§ Try it:
The lines below that include the word "Task" are to be reported.

Saved entries
--------------------------------------------------

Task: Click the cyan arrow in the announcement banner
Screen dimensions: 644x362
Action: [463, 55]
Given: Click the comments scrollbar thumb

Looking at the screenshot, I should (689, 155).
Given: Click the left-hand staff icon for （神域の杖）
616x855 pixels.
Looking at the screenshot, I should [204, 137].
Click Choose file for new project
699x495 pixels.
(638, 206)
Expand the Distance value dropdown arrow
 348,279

--------------------------------------------------

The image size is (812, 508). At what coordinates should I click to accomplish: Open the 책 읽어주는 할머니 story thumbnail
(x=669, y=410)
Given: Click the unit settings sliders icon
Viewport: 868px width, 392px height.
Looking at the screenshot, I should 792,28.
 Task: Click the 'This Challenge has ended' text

--------------------------------------------------

§ Written response:
Task: Click the cyan arrow in the announcement banner
 Task: Click the 'This Challenge has ended' text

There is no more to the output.